I 27 leader dell’UE accettano di porre il veto agli acquisti di petrolio greggio che arriva via mare da Mosca e ampliano l’elenco delle banche disconnesse dal sistema di pagamento SWIFT, inclusa Sberbank, la più grande.
Dopo oltre tre settimane di tiro alla fune, colpi di scena, veti politici tinti di complicità con il Cremlino e trattative tecniche di schiacciante complessità, alla fine è arrivato il morso dei 27 dell’Unione Europea al più grande flusso di finanziamenti dalla Russia.

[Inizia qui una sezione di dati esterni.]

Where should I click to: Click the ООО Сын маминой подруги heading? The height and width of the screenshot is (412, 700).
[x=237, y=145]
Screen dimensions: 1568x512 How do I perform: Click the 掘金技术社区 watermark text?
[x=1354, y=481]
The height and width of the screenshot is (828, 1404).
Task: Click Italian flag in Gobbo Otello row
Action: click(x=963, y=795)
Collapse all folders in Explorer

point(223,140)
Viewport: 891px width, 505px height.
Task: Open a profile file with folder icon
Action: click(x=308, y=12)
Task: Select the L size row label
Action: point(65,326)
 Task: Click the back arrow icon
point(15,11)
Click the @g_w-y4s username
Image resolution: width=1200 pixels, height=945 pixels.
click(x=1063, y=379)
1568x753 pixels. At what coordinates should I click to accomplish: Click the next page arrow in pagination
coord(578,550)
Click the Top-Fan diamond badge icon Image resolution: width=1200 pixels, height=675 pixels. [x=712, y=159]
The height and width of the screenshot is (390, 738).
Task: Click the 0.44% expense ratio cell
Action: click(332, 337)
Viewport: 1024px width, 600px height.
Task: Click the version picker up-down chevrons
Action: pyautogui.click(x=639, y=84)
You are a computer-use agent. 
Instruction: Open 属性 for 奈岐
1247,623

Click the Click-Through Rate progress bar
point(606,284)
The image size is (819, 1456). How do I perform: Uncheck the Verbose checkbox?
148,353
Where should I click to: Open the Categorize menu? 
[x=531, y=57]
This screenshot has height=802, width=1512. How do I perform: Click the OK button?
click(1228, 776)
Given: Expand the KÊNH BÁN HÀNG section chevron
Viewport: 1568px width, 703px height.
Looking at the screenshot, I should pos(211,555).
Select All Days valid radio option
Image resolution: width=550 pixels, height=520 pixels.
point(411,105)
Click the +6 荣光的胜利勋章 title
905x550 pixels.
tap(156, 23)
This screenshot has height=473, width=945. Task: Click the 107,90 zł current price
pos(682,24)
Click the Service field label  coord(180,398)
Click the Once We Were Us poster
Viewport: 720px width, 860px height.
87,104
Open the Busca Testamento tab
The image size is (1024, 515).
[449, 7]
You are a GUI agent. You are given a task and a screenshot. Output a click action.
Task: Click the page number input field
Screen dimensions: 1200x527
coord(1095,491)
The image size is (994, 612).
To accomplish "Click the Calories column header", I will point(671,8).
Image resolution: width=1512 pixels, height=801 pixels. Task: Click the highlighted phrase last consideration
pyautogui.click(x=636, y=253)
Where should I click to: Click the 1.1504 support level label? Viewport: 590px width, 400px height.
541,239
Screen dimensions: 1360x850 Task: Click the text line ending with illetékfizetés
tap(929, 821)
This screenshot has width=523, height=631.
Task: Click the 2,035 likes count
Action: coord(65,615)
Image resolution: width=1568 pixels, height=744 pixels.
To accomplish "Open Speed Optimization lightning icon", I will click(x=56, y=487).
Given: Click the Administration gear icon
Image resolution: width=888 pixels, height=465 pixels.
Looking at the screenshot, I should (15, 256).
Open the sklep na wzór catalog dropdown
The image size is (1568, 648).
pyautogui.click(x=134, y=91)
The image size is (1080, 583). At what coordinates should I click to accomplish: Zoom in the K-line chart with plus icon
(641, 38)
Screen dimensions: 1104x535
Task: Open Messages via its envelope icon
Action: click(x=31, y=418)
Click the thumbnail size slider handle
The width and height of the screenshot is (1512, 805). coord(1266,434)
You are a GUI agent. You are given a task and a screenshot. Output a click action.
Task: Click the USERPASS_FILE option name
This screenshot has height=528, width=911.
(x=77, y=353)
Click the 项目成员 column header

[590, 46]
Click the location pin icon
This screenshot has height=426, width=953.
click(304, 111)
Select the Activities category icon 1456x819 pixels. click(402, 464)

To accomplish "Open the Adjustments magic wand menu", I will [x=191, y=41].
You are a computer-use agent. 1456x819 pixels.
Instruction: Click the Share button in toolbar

Non è stato facile. In onore di quegli oltre 20 giorni di colloqui con 27 partiti, il patto è avvenuto allo scoccare della mezzanotte di lunedì. “Accordo per vietare l’esportazione di petrolio russo nell’UE.
Questo copre immediatamente più di due terzi delle importazioni di petrolio della Russia, tagliando un’enorme fonte di finanziamento per la sua macchina da guerra”, ha proclamato su Twitter il presidente del Consiglio europeo Charles Michel, dopo l’incontro dei capi di Stato e di governo comunitario, che proseguirà questo martedì a Bruxelles.
Questa decisione ha un doppio valore per i leader dell’UE. Da un lato sottrae risorse finanziarie alla Russia per pagare la guerra che ha aperto invadendo l’Ucraina. D’altra parte, mantiene l’unità dei Ventisette dopo tesi negoziati in cui alcuni dei paesi con una posizione più ostile a Mosca, non hanno capito la posizione dell’Ungheria, il paese che ha più resistito a questo passo.
Entrambe le questioni erano di uguale importanza per la maggior parte dei paesi. “Vogliamo le sanzioni più dure possibili contro la Russia, e quest’ultima, ‘possibile’, è importante”, hanno sottolineato in una delegazione, sottolineando che con questo aggettivo hanno cercato di non lasciare indietro nessuno, nemmeno Budapest.
La misura, secondo diverse fonti, colpirà prima le importazioni di greggio via nave, che rappresentano i due terzi del totale che affluisce verso l’UE dalla Russia. Lascia invece a dopo le restrizioni sugli idrocarburi che viaggiano attraverso i gasdotti, un meccanismo pensato per alleggerire l’Ungheria, ma anche altri paesi con una situazione geografica ed energetica simile: Repubblica Ceca, Slovacchia o Austria, stati senza costa e con grande dipendenza sui combustibili fossili russi, che peraltro arrivano quasi esclusivamente attraverso oleodotti e gasdotti.
Il patto esclude anche altre tre banche russe dal sistema di pagamento SWIFT, inclusa la principale banca del paese, Sberbank, e vieta tre canali televisivi. Questo accordo minimo che le capitali hanno in questo momento sul tavolo, è ben lontano dal “blocco totale” che la presidente della Commissione europea, Ursula von der Leyen, aveva chiesto 26 giorni fa, proponendo il sesto pacchetto di sanzioni contro il regime di Vladimir Putin, ma salva per ora l’unità del blocco comunitario.
Prima dell’inizio del consiglio straordinario, la maggior parte delle voci scommetteva sull’accordo. “Tutto quello che sento sembra che potrebbe esserci un consenso, e prima o poi ci sarà”, ha detto il cancelliere tedesco Olaf Scholz in un’apparizione all’ingresso. Fonti comunitarie e diplomatiche erano fiduciose che potesse arrivare dove è finalmente arrivata.
“L’accordo è praticamente chiuso”, ha sottolineato anche una fonte diplomatica, a conoscenza dei colloqui che si svolgevano da settimane, che includevano anche un incontro degli ambasciatori dei Ventisette lunedì mattina per cercare di raggiungere l’accordo prima che iniziasse la parte superiore. Non era possibile e dovevano essere i leader a sbloccare la situazione.